# Summer Vacation Spot - Jackson Hole?



## thebot (Sep 11, 2007)

My wife and I are considering going to Jackson Hole for a week or so this summer. We are trying to find a spot that will be a good mix of outdoor activities and relaxation. 

Has anyone been visited during summer? How are costs? 

Any other recommendations?


----------



## cbird (Oct 27, 2006)

You could find about as much a range in costs as most cities, but probably more expensive in July (avoid the area around the 4th - very busy). One option to consider is, rather than staying at Jackson Hole, go a couple of hours north to Yellowstone and stay at the Yellowstone Lodge - a lot of the outdoors to explore with a nice place to stay.


----------



## thebot (Sep 11, 2007)

Thanks for the response. After doing a little more research, I thought it might be good to split time between Jackson and Yellowstone. I will look into the Yellowstone Lodge as well.



cbird said:


> You could find about as much a range in costs as most cities, but probably more expensive in July (avoid the area around the 4th - very busy). One option to consider is, rather than staying at Jackson Hole, go a couple of hours north to Yellowstone and stay at the Yellowstone Lodge - a lot of the outdoors to explore with a nice place to stay.


----------



## cbird (Oct 27, 2006)

Other places to consider out there would be Driggs, Idaho (just across the Teton Pass from Jackson Hole) - a much smaller town, still with the fantastic Teton scenery.
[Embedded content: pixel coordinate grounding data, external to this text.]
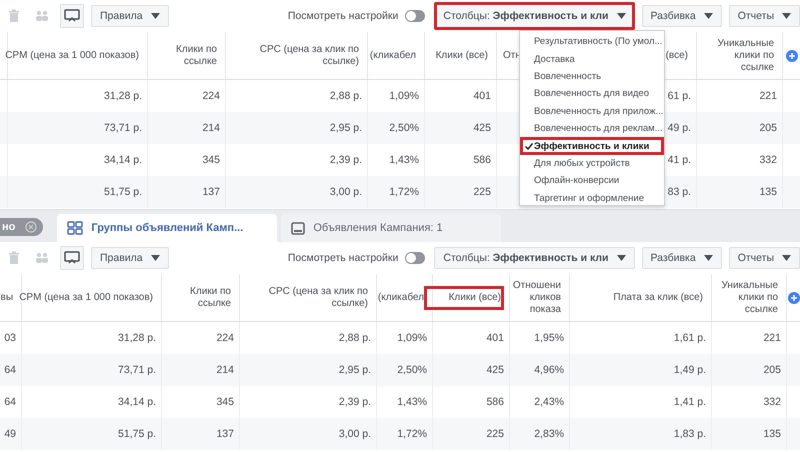  I want to click on menu-item: Эффективность и клики, so click(592, 146).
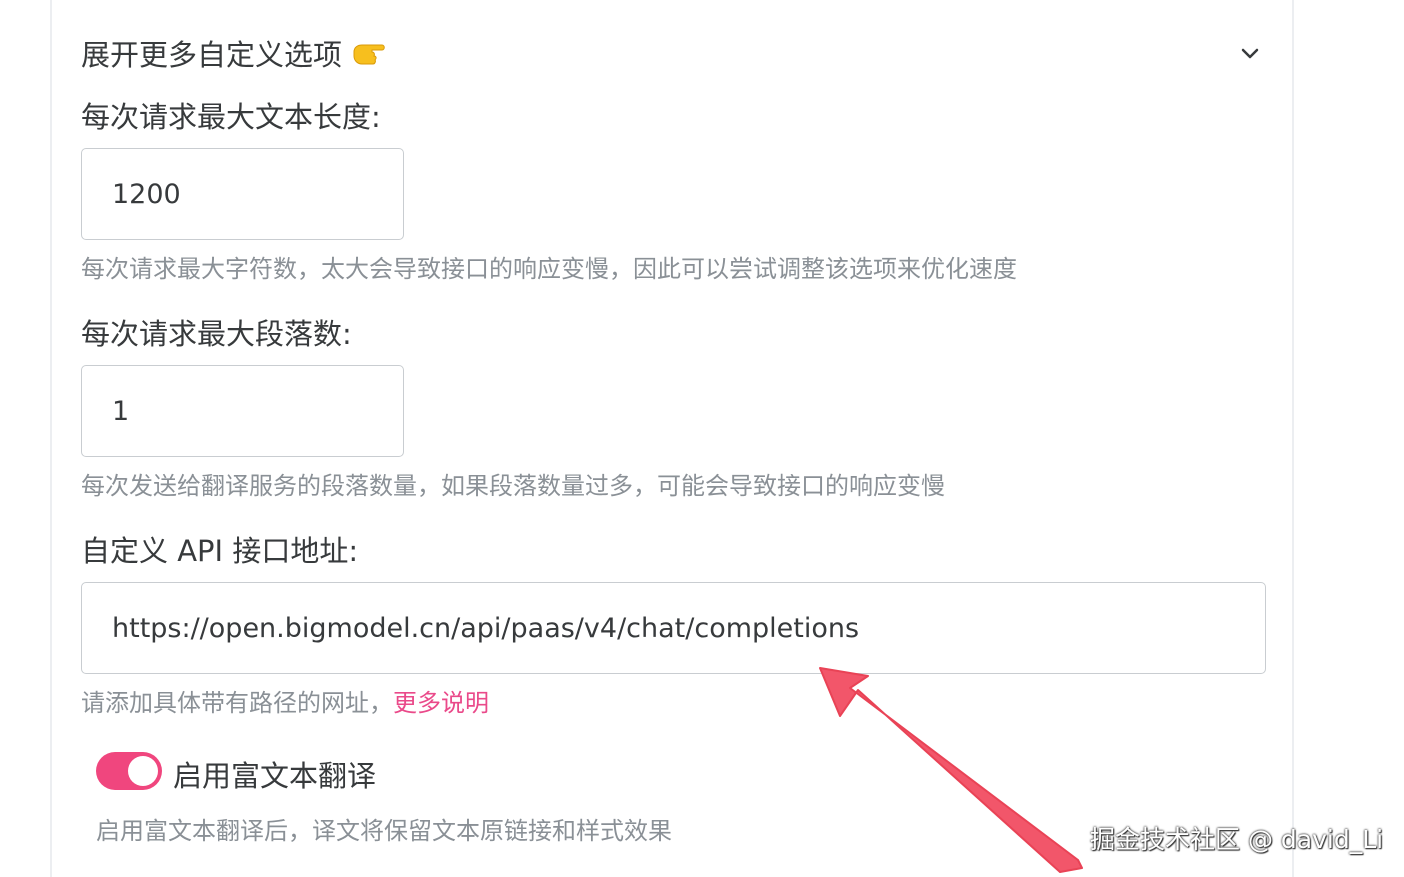  What do you see at coordinates (212, 55) in the screenshot?
I see `more-options-summary-label: 展开更多自定义选项` at bounding box center [212, 55].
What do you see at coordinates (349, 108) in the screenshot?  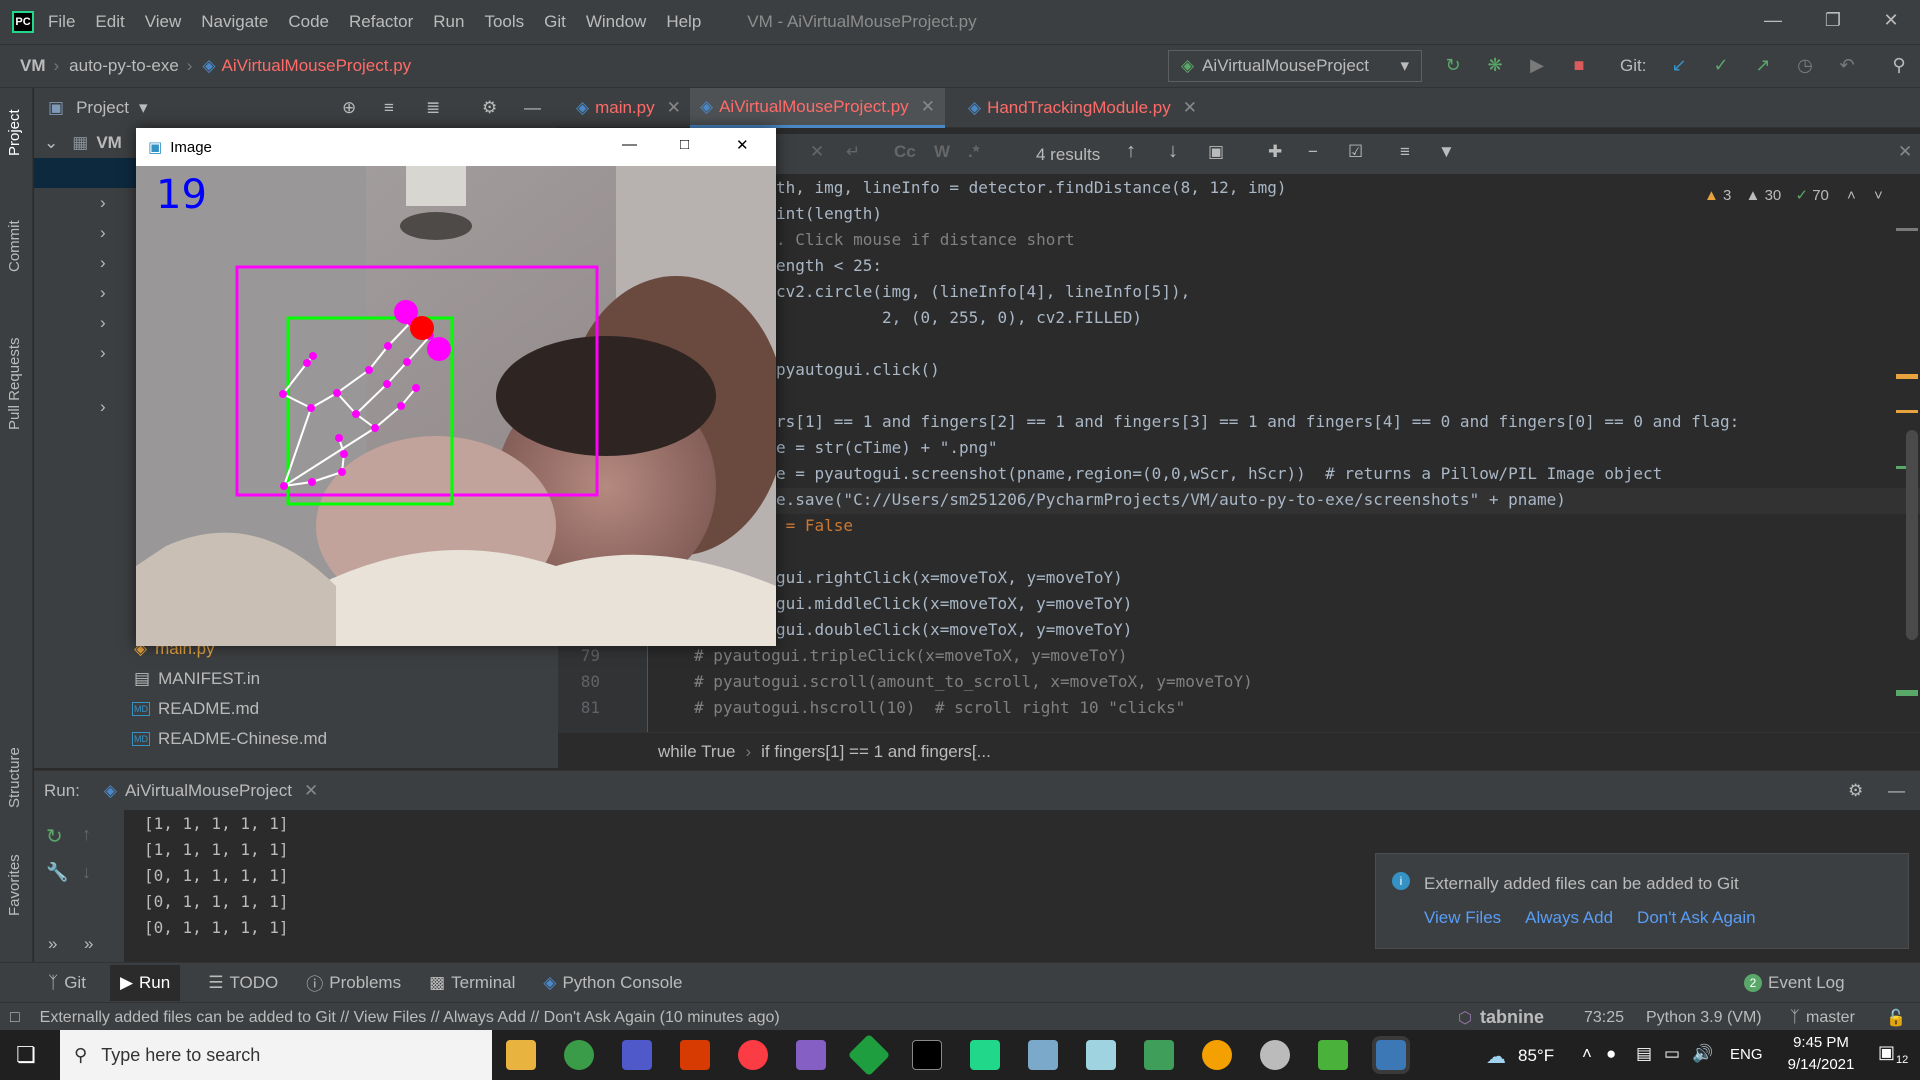 I see `locate-file-icon: ⊕` at bounding box center [349, 108].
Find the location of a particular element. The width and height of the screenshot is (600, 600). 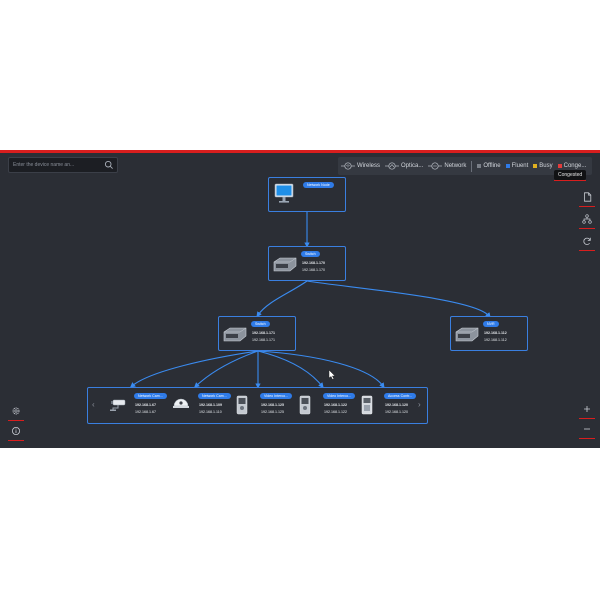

Consider doing a glider ride at the airport, to get better views of the Tetons with a little adventure. It's only half an hour to Jackson, if you want more restaurants, yet more relaxed and rustic. Another nice place is the Chico hot springs in nearby Montana.


----------



## eyedoc2180 (Nov 19, 2006)

My distant recollection includes the don't-miss hot spots Mangy Moose and Million Dollar (Cowboy?) Bar in Jackson Hole. Two touristy places, but everyone back home will ask you if you hit them. If you hike, take the gondola up over the mountain and hike the back trails. It was breath-taking, with great views and some deep snow, even in summer. It is a reasonable day hike, as I recall, in case you don't want to camp. Bill


----------